◆ Work order ◆
Output the lines from the one containing "You are a GUI" through the one containing "The height and", both included, as a JSON list of strings with one string per line and blank lines omitted.

◆ The records ◆
◆ ◆ ◆

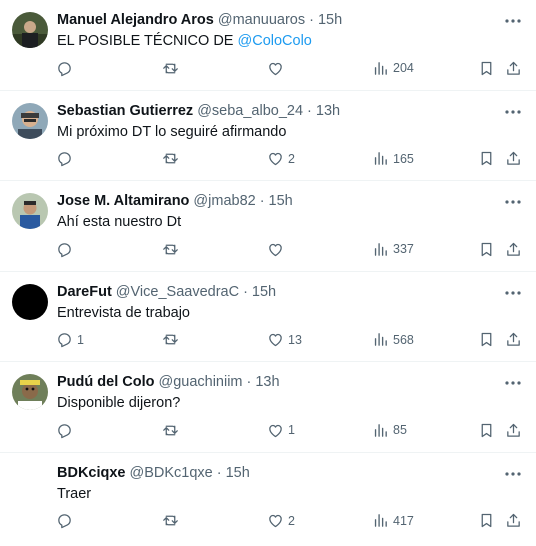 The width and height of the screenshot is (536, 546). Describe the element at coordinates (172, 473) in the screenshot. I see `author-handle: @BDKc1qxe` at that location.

◆ ◆ ◆

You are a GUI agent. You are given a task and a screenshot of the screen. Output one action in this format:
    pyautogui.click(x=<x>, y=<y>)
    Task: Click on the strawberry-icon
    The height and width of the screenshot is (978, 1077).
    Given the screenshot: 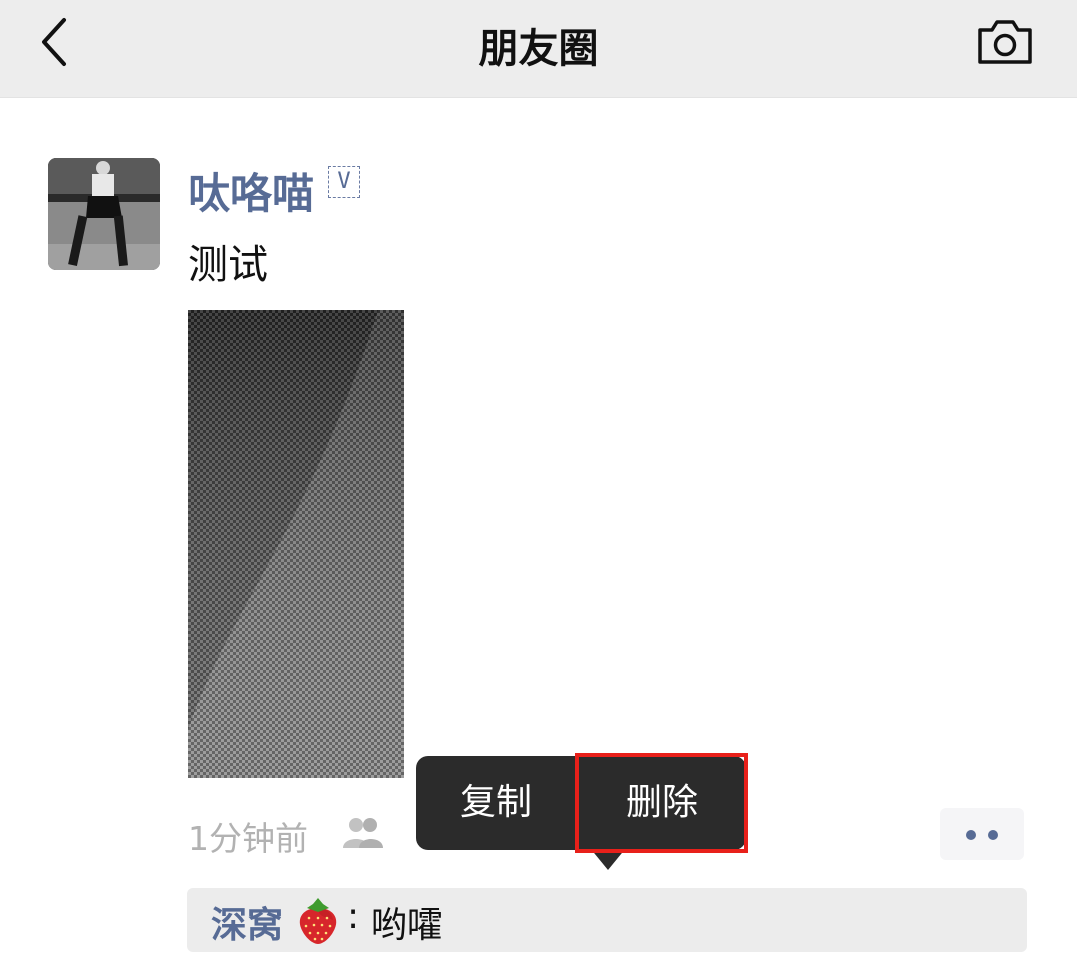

◆ ◆ ◆

◆ Response box ◆
[
  "You are a GUI agent. You are given a task and a screenshot of the screen. Output one action in this format:",
  "    pyautogui.click(x=<x>, y=<y>)",
  "    Task: Click on the strawberry-icon",
  "    The height and width of the screenshot is (978, 1077)."
]